Reservoirs are used for storing a supply of usable fresh water. They are most commonly created by damming a natural surface water tributary in an existing basin, but they can be artificially constructed as well. Water stored in reservoirs can have various functions, including serving as a source of potable water, irrigation, recreation and hydroelectric power. Reservoirs are designed and evaluated based on their storage capacity, which is commonly measured in acre-feet. Changes in reservoir storage capacity over a given time period are defined by an assessment of inputs and outputs. Inputs include tributary inflow, precipitation, and water from groundwater flow nets. Outputs are made up of draw-downs for irrigation and potable water, regulated flow to release excess storage or provide turbine power, and losses due to evaporation and seepage. Reservoir (and pond) covers and liners are sometimes used on a smaller scale project to prevent losses from surface evaporation and seepage into the containment basin. Subsurface water stored in soils as groundwater or in aquifers is a variation of the reservoir concept.
Rainfall on impervious surfaces such as paving and roof structures will result in storm water run-off. Successive site improvements will trigger a requirement for an engineered system to thoughtfully manage storm water run-off. In improved locations such as new suburban subdivisions, the amount of run-off is significantly increased compared to that of the previously undeveloped acreage. Storm water management is achieved through storm drainage utilities, which are comprised of a physical network of site grading, curbs, culverts, catch basins, piping, manholes and, sometimes, retention or detention ponds. Another aspect of storm water management is government regulation, which may impose water quality discharge standards and limits on how much site improvement can be authorized at sensitive project locations.

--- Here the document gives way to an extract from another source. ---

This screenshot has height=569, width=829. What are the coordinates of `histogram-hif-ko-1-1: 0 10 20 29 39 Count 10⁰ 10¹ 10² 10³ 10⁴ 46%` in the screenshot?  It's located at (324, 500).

Sanitary sewer utility piping carries waste water and sewerage from residences, institutions and industries to treatment plants for processing. Sanitary sewer piping should not be confused with storm sewer piping, which is completely different in terms of water source and quality, flow characteristics, and design parameters. Even though closed and buried pipes are used in their construction, sanitary sewers are considered open channel, gravity flow systems. The slope of sanitary sewer piping is designed to provide flows that will prevent any stagnation and settling, but not be so fast as to scour the pipe interiors. This is typically a flow rate of less than 10 feet per second in most applications. Sanitary sewer systems are designed for what is expected to be a theoretical peak flow condition, assuming most system users would apply waste water into the utility at the same time.
The goal of potable water disinfection is the destruction of pathogens (primarily bacteria) that can cause human disease. Disinfection is the final treatment process applied to a surface water supply before community use (following coagulation, sedimentation, and filtration) in most municipal water services. Many of the pathogens are already removed before disinfection by this multi-stage treatment process, allowing the chemical agents used in disinfection to be highly effective. Deep drinking wells are often not disinfected because underground environments, including the natural filtering of aquifers that occurs as groundwater moves through soils, are not conducive to pathogen survival. However, well water consumed via a community piping system or shallow wells subject to surface water infiltration should be disinfected.